Collected data entries
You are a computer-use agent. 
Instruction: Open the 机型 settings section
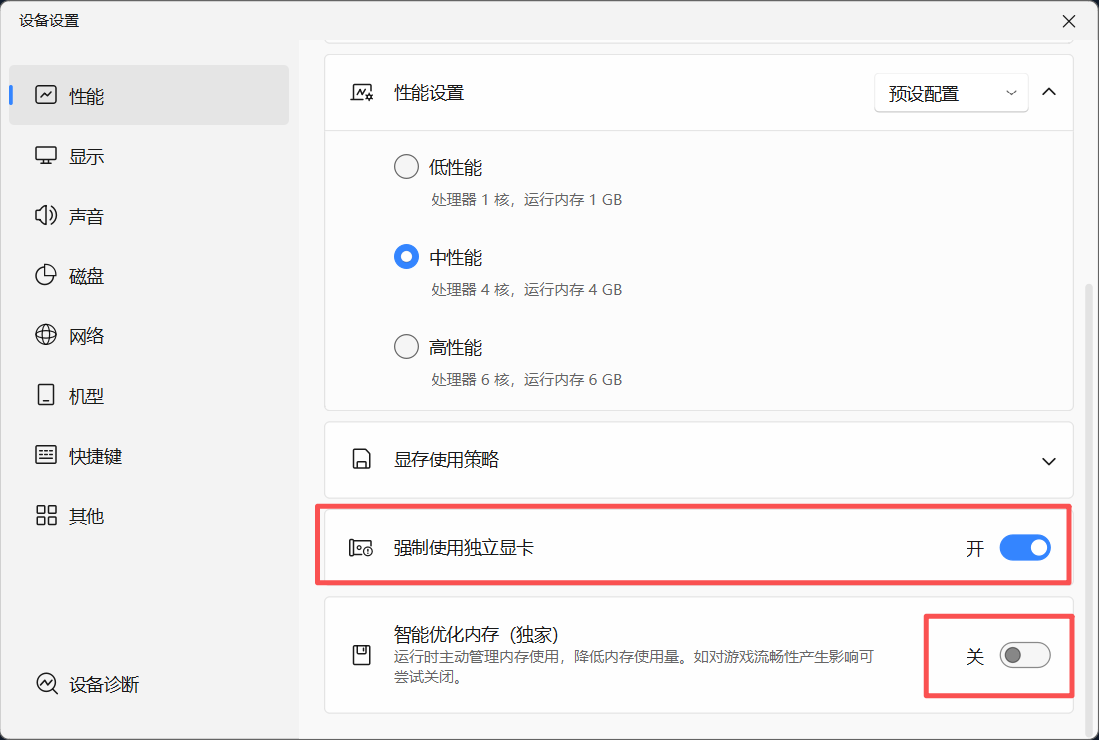click(x=45, y=395)
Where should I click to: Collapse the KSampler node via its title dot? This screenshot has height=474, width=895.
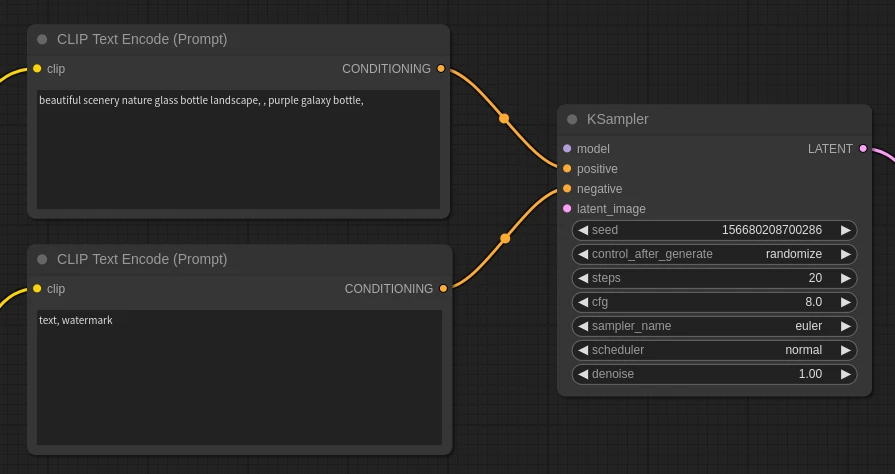[572, 119]
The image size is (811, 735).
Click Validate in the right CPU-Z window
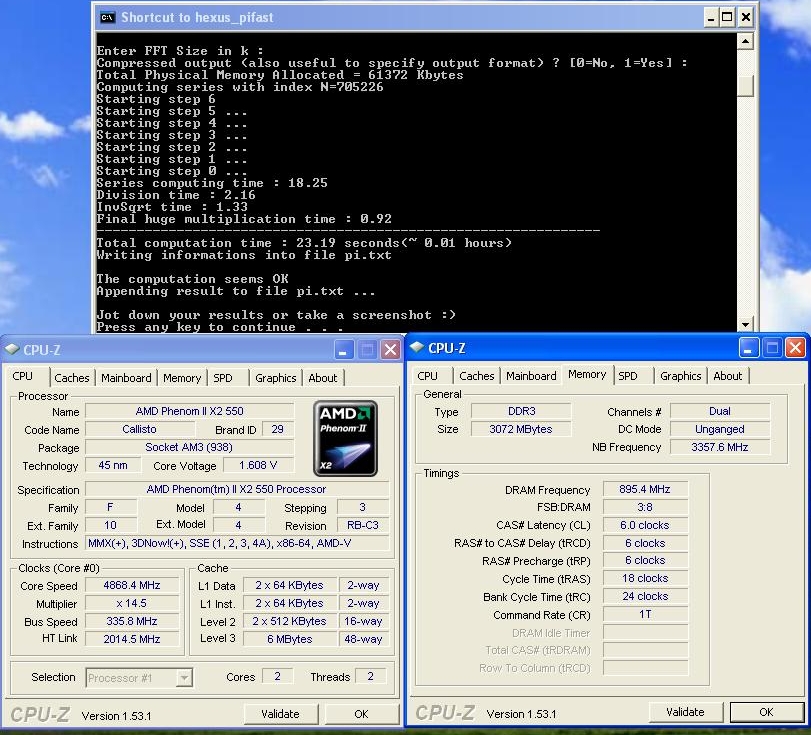(x=685, y=712)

- [TASK INSTRUCTIONS]:
None of the pictures belong in the result. Print exactly the lines from the one containing "Where should I" through the final line of the entries.

- [TASK OUTPUT]:
Where should I click to: Collapse the KSampler node via its title dot? This screenshot has height=474, width=895.
[572, 119]
The image size is (811, 735).
Click Validate in the right CPU-Z window
(x=685, y=712)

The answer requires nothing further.